|Other Abstract||Selective breeding for important economic traits of Pacific white shrimp Litopenaeus vannamei (L. vannamei) is the foundation of shrimp aquaculture industry. During the past decade, the genetic improvement of important economic traits has made remarkable achievements by using traditional selective breeding approaches. However, the longtime breeding interval, high costs and low selection accuracy restricted the further development of selective breeding in L. vannamei. Therefore, it is extremely valuable to introduce new approaches to accelerate the process of genetic improvement of important economic traits in L. vannamei. Recently, the methods based on molecular markers, including genome-wide association study (GWAS) and genomic selection (GS), have been turned out to be promising candidate for the future application of selective breeding. In the present study, GWAS and GS has been evaluated in the breeding of L. vannamei. The main progresses achieved in this thesis are as follows:|
The potential factors that may influence the accuracy of GS in L. vannamei were investigated by different design of cross-validation in a multi-family population. At first, the heritability for L. vannamei based on the full set of markers (23K) was estimated to be 0.321 for body weight, and 0.452 for body length. The estimated heritability increased rapidly with the increase of the marker density from 0.05K to 3.2K, and then it tended to be stable for both traits. For genomic prediction on the growth traits of L. vannamei, three statistic models (RR-BLUP, BayesA and Bayesian LASSO) showed similar performance for the prediction accuracy of genomic estimated breeding value (GEBV). The prediction accuracy will be increased with the increasing of marker density. However, the marker density would bring a weak effect on the prediction accuracy when the marker number increased to 3.2K. In addition, genetic distance can influence the GS accuracy significantly. A distant genetic relationship between reference and validation population would result in a poor performance of genomic prediction for growth traits in L. vannamei.

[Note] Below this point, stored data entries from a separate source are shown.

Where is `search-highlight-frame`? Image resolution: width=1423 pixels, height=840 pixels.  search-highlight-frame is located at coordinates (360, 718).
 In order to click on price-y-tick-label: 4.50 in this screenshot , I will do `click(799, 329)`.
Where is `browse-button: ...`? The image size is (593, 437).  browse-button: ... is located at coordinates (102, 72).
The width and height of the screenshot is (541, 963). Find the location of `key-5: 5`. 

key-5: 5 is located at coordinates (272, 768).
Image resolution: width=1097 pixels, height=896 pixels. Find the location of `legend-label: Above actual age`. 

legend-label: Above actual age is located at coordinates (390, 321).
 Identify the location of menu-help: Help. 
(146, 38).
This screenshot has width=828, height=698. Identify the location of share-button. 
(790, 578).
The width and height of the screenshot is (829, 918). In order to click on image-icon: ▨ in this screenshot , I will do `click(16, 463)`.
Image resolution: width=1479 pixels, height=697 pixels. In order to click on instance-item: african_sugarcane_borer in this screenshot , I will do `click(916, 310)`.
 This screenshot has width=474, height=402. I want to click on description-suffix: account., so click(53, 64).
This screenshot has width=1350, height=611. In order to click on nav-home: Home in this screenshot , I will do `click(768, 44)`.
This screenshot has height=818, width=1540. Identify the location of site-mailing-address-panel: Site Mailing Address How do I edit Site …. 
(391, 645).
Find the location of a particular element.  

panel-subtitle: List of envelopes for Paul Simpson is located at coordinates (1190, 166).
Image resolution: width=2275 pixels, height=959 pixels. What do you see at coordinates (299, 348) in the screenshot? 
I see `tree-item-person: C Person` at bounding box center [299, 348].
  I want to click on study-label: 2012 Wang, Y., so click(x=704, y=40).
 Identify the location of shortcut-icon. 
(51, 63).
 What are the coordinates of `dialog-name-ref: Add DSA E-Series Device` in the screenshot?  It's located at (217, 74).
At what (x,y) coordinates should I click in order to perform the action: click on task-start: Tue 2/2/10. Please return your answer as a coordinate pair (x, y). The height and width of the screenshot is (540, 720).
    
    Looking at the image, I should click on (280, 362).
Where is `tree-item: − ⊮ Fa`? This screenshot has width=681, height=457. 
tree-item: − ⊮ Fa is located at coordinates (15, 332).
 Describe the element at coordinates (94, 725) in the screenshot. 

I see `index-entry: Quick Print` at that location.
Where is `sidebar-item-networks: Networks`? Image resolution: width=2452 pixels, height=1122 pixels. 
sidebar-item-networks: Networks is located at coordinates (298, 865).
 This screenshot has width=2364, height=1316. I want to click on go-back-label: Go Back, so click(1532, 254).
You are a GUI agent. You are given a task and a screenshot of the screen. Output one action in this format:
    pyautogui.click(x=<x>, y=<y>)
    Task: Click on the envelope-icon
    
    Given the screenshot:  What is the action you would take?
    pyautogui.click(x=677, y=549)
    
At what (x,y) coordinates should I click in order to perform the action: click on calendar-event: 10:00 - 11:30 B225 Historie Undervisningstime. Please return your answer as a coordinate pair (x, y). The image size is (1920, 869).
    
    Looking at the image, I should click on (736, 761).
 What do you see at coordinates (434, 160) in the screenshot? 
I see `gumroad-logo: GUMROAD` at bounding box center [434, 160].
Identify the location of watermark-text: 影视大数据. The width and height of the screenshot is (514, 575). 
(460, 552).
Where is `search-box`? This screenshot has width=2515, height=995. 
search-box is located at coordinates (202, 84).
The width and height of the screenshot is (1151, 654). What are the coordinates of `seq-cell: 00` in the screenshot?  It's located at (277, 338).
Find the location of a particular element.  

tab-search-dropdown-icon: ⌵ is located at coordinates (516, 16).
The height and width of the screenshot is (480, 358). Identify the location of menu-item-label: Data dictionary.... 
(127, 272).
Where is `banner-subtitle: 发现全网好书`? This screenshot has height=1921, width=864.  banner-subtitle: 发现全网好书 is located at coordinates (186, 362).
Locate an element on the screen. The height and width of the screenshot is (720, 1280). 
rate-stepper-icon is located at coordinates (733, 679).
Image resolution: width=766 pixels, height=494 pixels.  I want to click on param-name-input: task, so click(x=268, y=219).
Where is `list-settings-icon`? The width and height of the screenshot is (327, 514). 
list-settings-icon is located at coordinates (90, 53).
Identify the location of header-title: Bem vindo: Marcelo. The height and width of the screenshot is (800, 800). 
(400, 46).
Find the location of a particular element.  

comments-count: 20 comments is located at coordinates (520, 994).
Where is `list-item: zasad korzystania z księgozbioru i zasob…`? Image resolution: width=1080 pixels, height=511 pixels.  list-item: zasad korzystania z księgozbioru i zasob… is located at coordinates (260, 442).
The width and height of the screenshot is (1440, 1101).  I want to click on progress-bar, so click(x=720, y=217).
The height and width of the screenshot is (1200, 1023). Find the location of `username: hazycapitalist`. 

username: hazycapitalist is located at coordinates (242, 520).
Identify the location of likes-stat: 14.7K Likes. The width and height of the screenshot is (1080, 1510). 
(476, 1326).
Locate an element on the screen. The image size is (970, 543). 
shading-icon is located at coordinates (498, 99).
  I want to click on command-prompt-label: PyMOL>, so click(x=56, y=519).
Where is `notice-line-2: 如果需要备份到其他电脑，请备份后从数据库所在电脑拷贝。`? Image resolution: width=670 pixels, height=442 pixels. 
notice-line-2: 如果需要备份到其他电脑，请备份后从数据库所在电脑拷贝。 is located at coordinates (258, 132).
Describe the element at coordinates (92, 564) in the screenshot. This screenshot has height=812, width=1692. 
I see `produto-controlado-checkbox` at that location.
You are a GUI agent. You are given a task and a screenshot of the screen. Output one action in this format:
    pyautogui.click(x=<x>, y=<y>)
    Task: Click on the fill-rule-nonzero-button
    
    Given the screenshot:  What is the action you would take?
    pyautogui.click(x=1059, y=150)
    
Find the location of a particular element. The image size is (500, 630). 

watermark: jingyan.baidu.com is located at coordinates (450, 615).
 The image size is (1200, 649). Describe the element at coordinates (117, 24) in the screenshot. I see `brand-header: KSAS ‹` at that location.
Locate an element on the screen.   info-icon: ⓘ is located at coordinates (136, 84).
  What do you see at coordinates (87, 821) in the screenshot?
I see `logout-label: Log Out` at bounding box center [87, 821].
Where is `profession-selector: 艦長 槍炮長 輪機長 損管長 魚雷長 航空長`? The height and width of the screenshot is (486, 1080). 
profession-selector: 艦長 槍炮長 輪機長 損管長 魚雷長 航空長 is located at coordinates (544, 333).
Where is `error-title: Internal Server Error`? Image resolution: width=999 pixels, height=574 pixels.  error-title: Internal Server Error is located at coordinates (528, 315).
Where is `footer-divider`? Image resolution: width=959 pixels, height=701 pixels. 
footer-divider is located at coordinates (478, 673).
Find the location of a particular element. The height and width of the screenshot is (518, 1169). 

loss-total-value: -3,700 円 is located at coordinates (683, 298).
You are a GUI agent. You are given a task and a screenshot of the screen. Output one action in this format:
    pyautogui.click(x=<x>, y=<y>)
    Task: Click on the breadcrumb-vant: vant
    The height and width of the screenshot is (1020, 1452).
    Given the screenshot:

GWAS has been used to detect the markers associated with body length and body weight based on the analyses of 3 960 SNPs in a full-sib family of L. vannamei The results showed that 52 SNPs were significantly associated with body length and 47 SNPs associated with body weight. Through further gene annotation and validation, we found that the SNP marker (M1286-15-3) located on protein kinase C (PKC) was significantly associated with body weight. The average body weight of individuals with CC genotype was significantly higher than that of the individuals with CT and TT genotype. The highest expression of PKC gene in the muscle of L. vannamei suggested that PKC might be an important gene in regulating the growth of shrimp.
Through GWAS analyses, SNP markers associated with 10 growth-related traits were identified using a 2b-RAD genotyping platform based on a multi-family population These markers located on many linkage groups which suggested that the growth traits of L. vannamei were controlled by minor-polygenes. Besides, linkage disequilibrium (LD) analysis based on the multi-family population showed that the decay of LD was very fast. When the distance between markers was 18 kb, the value of r2 was 0.2. Considersing the average distance between adjacent markers was 226.12 kb in the current study, the marker density must be improved to increase the reliability of GWAS for the important economic traits of L. vannamei.
The disease-resistance traits of L. vannamei were analyzed by GWAS to identify the related markers based on the resistant group and sensitve groups to Vibrio parahaemolyticus (V. parahaemolyticus) obtained by challenge test. The results showed that 8 SNPs were significantly associated with the resistance of L. vannamei to V. parahaemolyticus at genome-wide significance level with P<0.001 , and 187 SNPs were associated with the resistance at P<0.01. Through the positioning analysis of SNPs on the linkage groups, 108 SNPs associated with the resistance to V. parahaemolyticus at P<0.01 were mapped to 30 linkage groups, and the number of significantly associated SNPs in these linkage groups ranged from 1 to 9. These data gave us a hint that the resistance trait of L. vannamei to V. parahaemolyticus is a quantitative trait which was controled by a lot of QTLs with small effects.
The performance of GS models was evaluated for the body length and body weight of L. vannamei using 3 960 SNPs genotyped in 205 individuals from a full-sib family. Three GS models (RR-BLUP, BayesA, and Bayesian LASSO) were used to calculate the GEBV, and their predictive ability was assessed by the reliability of the GEBV and the bias of the predicted phenotypes. The mean reliability of the GEBVs for body length and body weight predicted by different models was 0.296 and 0.411, respectively. For each trait, three models showed very similar performance with respect to the predictability. The regression coefficients estimated by three models were very close, Therefore, we suggested that three models appeared practicable when GS was applied in a L. vannamei population.